╭──

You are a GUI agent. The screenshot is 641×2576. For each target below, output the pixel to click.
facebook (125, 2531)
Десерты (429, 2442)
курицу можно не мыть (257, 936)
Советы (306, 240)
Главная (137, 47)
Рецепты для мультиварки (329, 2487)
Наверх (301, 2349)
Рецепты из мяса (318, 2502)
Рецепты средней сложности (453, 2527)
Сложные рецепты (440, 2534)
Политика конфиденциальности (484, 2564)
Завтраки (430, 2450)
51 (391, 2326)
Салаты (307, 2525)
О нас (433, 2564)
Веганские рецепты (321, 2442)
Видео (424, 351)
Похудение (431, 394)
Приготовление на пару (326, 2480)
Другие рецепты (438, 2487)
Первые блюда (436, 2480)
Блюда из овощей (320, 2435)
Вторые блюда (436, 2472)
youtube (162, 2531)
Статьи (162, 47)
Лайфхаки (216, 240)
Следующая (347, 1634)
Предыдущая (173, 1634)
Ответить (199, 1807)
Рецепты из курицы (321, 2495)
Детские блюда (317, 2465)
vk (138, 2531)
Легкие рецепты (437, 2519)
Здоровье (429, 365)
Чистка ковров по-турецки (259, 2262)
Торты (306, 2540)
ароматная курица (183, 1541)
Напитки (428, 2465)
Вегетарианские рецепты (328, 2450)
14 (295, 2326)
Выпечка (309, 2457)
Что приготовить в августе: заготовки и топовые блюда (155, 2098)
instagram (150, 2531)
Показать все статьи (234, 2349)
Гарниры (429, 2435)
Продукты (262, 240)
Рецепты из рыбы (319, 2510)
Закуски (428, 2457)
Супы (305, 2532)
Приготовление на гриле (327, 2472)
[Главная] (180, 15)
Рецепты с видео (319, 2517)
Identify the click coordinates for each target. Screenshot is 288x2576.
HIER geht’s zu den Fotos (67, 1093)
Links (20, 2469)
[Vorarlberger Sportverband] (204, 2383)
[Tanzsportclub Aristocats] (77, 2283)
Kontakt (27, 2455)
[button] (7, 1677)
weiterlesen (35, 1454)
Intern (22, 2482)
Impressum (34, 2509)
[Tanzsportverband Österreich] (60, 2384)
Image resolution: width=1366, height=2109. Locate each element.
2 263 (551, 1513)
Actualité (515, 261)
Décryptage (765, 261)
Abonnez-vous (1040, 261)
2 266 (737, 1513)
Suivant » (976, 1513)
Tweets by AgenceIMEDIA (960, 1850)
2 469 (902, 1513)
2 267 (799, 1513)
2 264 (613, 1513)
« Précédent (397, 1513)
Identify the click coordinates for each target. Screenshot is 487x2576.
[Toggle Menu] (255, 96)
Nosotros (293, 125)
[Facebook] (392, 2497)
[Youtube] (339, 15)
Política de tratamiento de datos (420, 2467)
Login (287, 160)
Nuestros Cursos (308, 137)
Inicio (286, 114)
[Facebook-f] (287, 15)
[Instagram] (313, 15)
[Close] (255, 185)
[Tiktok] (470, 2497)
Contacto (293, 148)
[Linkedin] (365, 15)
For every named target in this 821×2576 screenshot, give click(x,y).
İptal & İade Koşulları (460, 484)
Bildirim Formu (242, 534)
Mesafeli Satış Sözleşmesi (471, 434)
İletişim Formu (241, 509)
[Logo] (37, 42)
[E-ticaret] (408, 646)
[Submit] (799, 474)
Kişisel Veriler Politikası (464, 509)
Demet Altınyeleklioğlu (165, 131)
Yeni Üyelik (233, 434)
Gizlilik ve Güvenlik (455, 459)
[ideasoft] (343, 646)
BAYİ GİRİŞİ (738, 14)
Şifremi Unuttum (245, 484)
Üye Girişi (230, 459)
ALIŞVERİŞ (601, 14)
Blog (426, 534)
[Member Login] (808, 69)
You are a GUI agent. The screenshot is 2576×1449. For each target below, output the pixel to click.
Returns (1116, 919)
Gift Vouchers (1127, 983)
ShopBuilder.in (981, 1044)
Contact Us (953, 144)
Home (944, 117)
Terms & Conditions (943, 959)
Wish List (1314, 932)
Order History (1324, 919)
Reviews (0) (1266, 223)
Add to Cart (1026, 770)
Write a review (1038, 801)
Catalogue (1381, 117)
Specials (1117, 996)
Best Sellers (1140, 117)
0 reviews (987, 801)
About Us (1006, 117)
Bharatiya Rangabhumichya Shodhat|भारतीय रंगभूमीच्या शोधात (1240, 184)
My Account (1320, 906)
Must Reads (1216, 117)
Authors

╰──

What needs to be done – Exactly as written, output all of the entries.

Solution –
You are a GUI agent. The screenshot is 641×2576. For each target below, output the pixel to click.
facebook (125, 2531)
Десерты (429, 2442)
курицу можно не мыть (257, 936)
Советы (306, 240)
Главная (137, 47)
Рецепты для мультиварки (329, 2487)
Наверх (301, 2349)
Рецепты из мяса (318, 2502)
Рецепты средней сложности (453, 2527)
Сложные рецепты (440, 2534)
Политика конфиденциальности (484, 2564)
Завтраки (430, 2450)
51 (391, 2326)
Салаты (307, 2525)
О нас (433, 2564)
Веганские рецепты (321, 2442)
Видео (424, 351)
Похудение (431, 394)
Приготовление на пару (326, 2480)
Другие рецепты (438, 2487)
Первые блюда (436, 2480)
Блюда из овощей (320, 2435)
Вторые блюда (436, 2472)
youtube (162, 2531)
Статьи (162, 47)
Лайфхаки (216, 240)
Следующая (347, 1634)
Предыдущая (173, 1634)
Ответить (199, 1807)
Рецепты из курицы (321, 2495)
Детские блюда (317, 2465)
vk (138, 2531)
Легкие рецепты (437, 2519)
Здоровье (429, 365)
Чистка ковров по-турецки (259, 2262)
Торты (306, 2540)
ароматная курица (183, 1541)
Напитки (428, 2465)
Вегетарианские рецепты (328, 2450)
14 (295, 2326)
Выпечка (309, 2457)
Что приготовить в августе: заготовки и топовые блюда (155, 2098)
instagram (150, 2531)
Показать все статьи (234, 2349)
Гарниры (429, 2435)
Продукты (262, 240)
Рецепты из рыбы (319, 2510)
Закуски (428, 2457)
Супы (305, 2532)
Приготовление на гриле (327, 2472)
[Главная] (180, 15)
Рецепты с видео (319, 2517)
Identify the click coordinates for each target. Screenshot is 288x2576.
HIER geht’s zu den Fotos (67, 1093)
Links (20, 2469)
[Vorarlberger Sportverband] (204, 2383)
[Tanzsportclub Aristocats] (77, 2283)
Kontakt (27, 2455)
[button] (7, 1677)
weiterlesen (35, 1454)
Intern (22, 2482)
Impressum (34, 2509)
[Tanzsportverband Österreich] (60, 2384)
Image resolution: width=1366, height=2109. Locate each element.
2 263 (551, 1513)
Actualité (515, 261)
Décryptage (765, 261)
Abonnez-vous (1040, 261)
2 266 (737, 1513)
Suivant » (976, 1513)
Tweets by AgenceIMEDIA (960, 1850)
2 469 (902, 1513)
2 267 (799, 1513)
2 264 (613, 1513)
« Précédent (397, 1513)
Identify the click coordinates for each target. Screenshot is 487x2576.
[Toggle Menu] (255, 96)
Nosotros (293, 125)
[Facebook] (392, 2497)
[Youtube] (339, 15)
Política de tratamiento de datos (420, 2467)
Login (287, 160)
Nuestros Cursos (308, 137)
Inicio (286, 114)
[Facebook-f] (287, 15)
[Instagram] (313, 15)
[Close] (255, 185)
[Tiktok] (470, 2497)
Contacto (293, 148)
[Linkedin] (365, 15)
For every named target in this 821×2576 screenshot, give click(x,y).
İptal & İade Koşulları (460, 484)
Bildirim Formu (242, 534)
Mesafeli Satış Sözleşmesi (471, 434)
İletişim Formu (241, 509)
[Logo] (37, 42)
[E-ticaret] (408, 646)
[Submit] (799, 474)
Kişisel Veriler Politikası (464, 509)
Demet Altınyeleklioğlu (165, 131)
Yeni Üyelik (233, 434)
Gizlilik ve Güvenlik (455, 459)
[ideasoft] (343, 646)
BAYİ GİRİŞİ (738, 14)
Şifremi Unuttum (245, 484)
Üye Girişi (230, 459)
ALIŞVERİŞ (601, 14)
Blog (426, 534)
[Member Login] (808, 69)
You are a GUI agent. The screenshot is 2576×1449. For each target below, output the pixel to click.
Returns (1116, 919)
Gift Vouchers (1127, 983)
ShopBuilder.in (981, 1044)
Contact Us (953, 144)
Home (944, 117)
Terms & Conditions (943, 959)
Wish List (1314, 932)
Order History (1324, 919)
Reviews (0) (1266, 223)
Add to Cart (1026, 770)
Write a review (1038, 801)
Catalogue (1381, 117)
Specials (1117, 996)
Best Sellers (1140, 117)
0 reviews (987, 801)
About Us (1006, 117)
Bharatiya Rangabhumichya Shodhat|भारतीय रंगभूमीच्या शोधात (1240, 184)
My Account (1320, 906)
Must Reads (1216, 117)
Authors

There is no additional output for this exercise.